• What is required:
Everything in the data below is left aside except the lines from the one containing "Blog (621, 1730)" through the one containing "Stel je vraag (371, 2533)"; repeat those exactly.

--- START ---

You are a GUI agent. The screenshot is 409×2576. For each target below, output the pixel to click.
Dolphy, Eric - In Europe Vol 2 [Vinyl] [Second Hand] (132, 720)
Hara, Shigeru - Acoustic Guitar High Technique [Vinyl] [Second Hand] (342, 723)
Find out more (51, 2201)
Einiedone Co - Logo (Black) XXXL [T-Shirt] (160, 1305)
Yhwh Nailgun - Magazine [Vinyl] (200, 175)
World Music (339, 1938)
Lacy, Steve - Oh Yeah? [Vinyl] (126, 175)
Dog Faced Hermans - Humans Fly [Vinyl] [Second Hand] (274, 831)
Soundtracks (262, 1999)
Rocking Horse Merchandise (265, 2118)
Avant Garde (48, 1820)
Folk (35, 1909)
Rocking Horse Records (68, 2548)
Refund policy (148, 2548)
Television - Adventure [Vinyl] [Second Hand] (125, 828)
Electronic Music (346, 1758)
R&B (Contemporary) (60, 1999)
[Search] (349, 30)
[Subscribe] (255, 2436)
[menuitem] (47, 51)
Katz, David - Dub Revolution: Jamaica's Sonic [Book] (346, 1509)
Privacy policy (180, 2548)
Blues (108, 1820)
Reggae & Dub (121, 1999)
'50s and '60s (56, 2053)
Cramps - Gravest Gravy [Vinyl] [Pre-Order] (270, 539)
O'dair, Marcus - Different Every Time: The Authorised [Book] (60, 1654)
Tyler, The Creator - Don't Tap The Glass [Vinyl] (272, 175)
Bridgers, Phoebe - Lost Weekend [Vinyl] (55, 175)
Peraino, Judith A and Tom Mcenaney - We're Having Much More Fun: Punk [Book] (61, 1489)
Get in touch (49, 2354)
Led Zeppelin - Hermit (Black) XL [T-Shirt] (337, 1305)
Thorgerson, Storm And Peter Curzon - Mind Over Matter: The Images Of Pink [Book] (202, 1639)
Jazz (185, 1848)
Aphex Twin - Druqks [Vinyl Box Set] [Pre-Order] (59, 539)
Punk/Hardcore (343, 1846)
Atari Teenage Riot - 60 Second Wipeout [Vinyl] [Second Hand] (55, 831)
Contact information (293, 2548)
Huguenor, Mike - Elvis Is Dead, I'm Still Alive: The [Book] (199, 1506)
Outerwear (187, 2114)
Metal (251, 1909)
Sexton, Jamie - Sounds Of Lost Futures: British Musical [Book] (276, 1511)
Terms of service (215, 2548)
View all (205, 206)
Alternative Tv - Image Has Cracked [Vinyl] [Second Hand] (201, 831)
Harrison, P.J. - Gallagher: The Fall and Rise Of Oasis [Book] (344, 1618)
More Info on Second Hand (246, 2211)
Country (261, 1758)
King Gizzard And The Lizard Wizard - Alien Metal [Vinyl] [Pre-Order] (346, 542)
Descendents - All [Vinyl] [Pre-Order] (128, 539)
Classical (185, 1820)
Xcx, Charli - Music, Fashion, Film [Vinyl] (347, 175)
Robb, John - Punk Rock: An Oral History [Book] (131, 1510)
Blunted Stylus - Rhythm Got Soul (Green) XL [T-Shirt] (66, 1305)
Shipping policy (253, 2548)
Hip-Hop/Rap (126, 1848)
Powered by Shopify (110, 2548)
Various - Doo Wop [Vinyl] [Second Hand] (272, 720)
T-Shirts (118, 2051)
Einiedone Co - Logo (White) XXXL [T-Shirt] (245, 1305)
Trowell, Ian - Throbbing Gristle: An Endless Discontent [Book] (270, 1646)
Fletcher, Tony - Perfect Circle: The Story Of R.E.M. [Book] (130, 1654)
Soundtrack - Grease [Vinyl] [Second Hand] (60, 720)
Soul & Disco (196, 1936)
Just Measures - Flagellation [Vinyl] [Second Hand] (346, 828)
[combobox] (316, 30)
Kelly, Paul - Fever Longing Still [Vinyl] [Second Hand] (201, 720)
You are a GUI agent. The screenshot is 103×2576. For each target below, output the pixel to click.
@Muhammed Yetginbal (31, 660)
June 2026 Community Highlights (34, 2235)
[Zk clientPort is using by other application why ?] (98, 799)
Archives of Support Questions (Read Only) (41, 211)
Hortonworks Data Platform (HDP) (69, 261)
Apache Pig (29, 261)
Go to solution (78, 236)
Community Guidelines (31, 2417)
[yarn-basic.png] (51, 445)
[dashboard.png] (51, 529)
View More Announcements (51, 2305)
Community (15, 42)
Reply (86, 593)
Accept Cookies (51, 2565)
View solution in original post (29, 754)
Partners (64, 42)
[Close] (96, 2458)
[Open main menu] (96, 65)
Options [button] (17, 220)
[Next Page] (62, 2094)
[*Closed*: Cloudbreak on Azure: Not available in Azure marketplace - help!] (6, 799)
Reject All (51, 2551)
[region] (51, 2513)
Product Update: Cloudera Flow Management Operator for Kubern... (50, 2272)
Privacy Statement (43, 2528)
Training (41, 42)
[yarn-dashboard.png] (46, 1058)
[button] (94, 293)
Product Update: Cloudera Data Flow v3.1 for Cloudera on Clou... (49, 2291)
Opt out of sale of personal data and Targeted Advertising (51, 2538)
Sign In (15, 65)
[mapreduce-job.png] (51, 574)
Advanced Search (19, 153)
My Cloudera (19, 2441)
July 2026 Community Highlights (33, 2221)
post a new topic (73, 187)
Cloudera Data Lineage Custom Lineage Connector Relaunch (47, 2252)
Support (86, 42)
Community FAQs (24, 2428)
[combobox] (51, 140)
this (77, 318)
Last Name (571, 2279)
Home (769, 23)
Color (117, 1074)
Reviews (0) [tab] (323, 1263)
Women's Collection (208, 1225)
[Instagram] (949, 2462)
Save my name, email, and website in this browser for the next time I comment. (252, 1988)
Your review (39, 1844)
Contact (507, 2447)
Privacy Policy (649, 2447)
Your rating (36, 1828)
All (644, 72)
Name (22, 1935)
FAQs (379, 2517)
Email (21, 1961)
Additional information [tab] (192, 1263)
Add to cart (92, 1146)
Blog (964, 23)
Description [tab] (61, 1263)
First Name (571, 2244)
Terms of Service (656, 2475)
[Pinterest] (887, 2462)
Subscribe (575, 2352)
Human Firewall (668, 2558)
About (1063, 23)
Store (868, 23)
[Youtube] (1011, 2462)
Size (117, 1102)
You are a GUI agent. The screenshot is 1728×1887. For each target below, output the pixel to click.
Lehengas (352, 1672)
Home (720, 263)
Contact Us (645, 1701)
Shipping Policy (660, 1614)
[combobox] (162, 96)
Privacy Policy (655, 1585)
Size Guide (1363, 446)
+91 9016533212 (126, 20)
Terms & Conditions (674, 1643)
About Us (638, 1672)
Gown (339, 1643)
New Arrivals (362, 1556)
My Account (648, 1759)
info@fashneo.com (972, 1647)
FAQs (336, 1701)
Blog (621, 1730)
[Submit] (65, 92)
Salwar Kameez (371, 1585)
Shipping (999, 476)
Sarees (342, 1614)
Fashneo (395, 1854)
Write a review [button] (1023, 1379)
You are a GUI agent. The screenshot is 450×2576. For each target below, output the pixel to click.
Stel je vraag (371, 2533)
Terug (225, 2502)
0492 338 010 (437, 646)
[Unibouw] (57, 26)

--- END ---

• Answer:
Blog (621, 1730)
[Submit] (65, 92)
Salwar Kameez (371, 1585)
Shipping (999, 476)
Sarees (342, 1614)
Fashneo (395, 1854)
Write a review [button] (1023, 1379)
You are a GUI agent. The screenshot is 450×2576. For each target below, output the pixel to click.
Stel je vraag (371, 2533)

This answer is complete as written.